New Research Raises Concerns Over Tree Pests and Diseases

Southampton, UK (November 15, 2013) – New research published in the journal Science finds that the number of pests and disease outbreaks in trees and forests across the world is increasing. The findings suggest growing concerns that globalization—specifically high volumes and new forms of trade—may increase the risk of disease spreading as well as opportunities for genetic reassortment which can increase the ability of an organism to cause disease. The researchers call for new approaches to pest and disease management.

tree pest damageTrees and forests provide a wide variety of ecosystem services such as carbon sequester and storage, reducing flood risk and leisure use.

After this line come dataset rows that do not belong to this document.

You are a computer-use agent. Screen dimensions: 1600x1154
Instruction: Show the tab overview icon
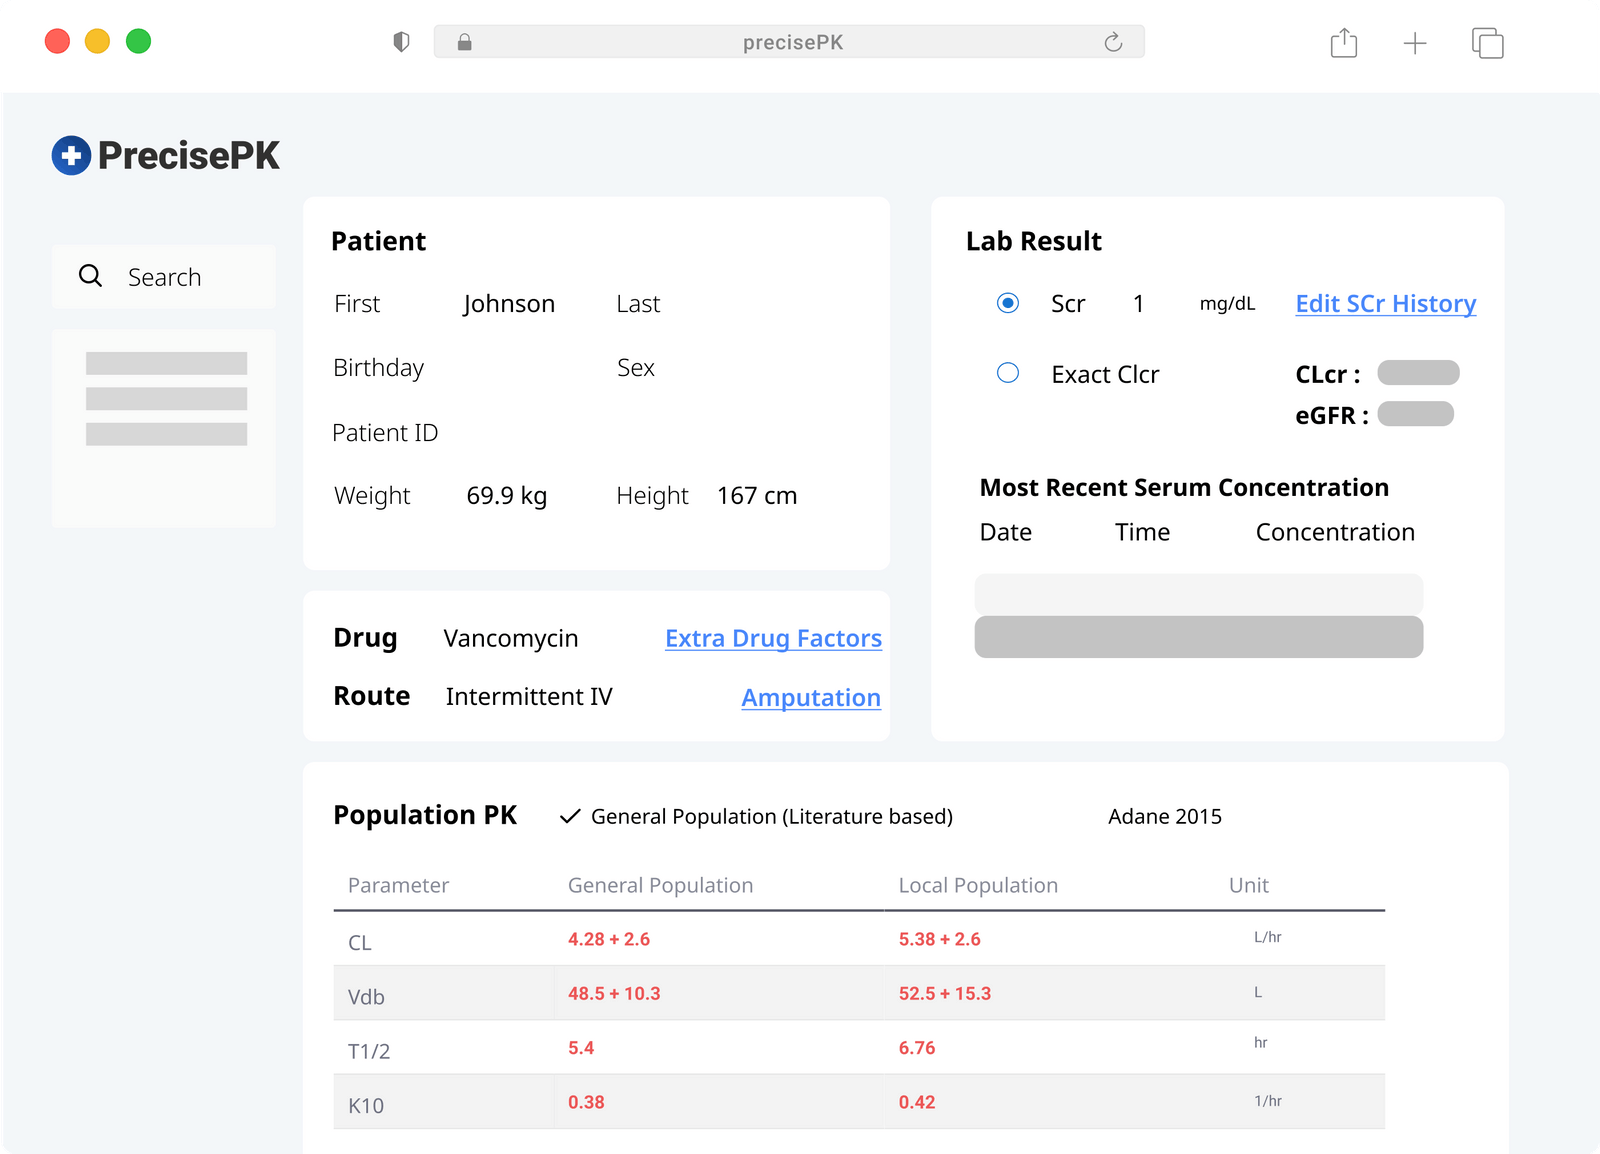[x=1487, y=43]
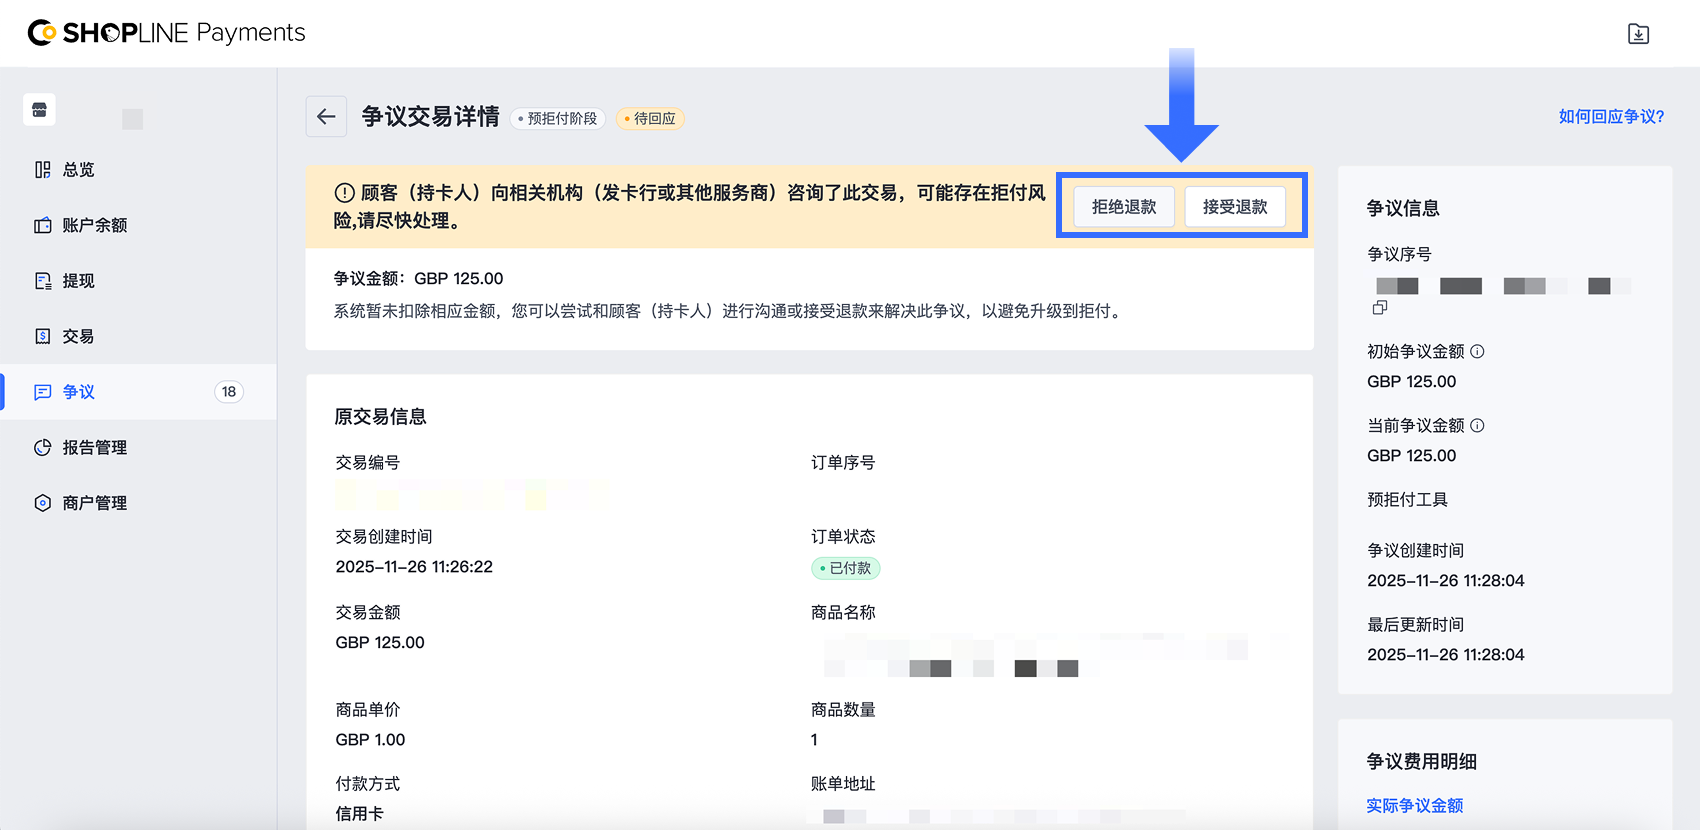Click the 拒绝退款 button
This screenshot has width=1700, height=830.
(1124, 207)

In “The consequences of Tree Pests and Diseases for Ecosystem Services” researchers from the universities of Southampton, Cambridge, Oxford and St Andrews say that new approaches to pest and disease management are needed that take into account these multiple services and the different stakeholders they benefit, as well as the likelihood of greater threats in the future resulting from globalization and climate change.

Identifying all species that may become pests, however, will be impossible and researchers stress the importance of risk management at “pathways of introduction,” especially where modern trade practices provide potential new routes of entry for pests and pathogens. They argue that science-based policy and practice can prevent the introduction of new diseases and improve recovery and ongoing management, this includes the breeding of resistant trees and development of effective bio-control systems.

Researchers also examined the difficulties of maintaining tree health and considered the consequences of pests and diseases for the full range of ecosystem services provided by trees. The term “pest” and “disease” was used to describe all pathogens and small-to medium-size insect herbivores that — by causing tree damage and death — disrupt the ecosystem services provided by trees.

Many of the benefits from woodlands and forests, for example carbon storage, maintenance of biodiversity and recreational use, are uncosted and enjoyed by a range of stakeholders. This raises difficult questions about who should be responsible for measures to protect tree health.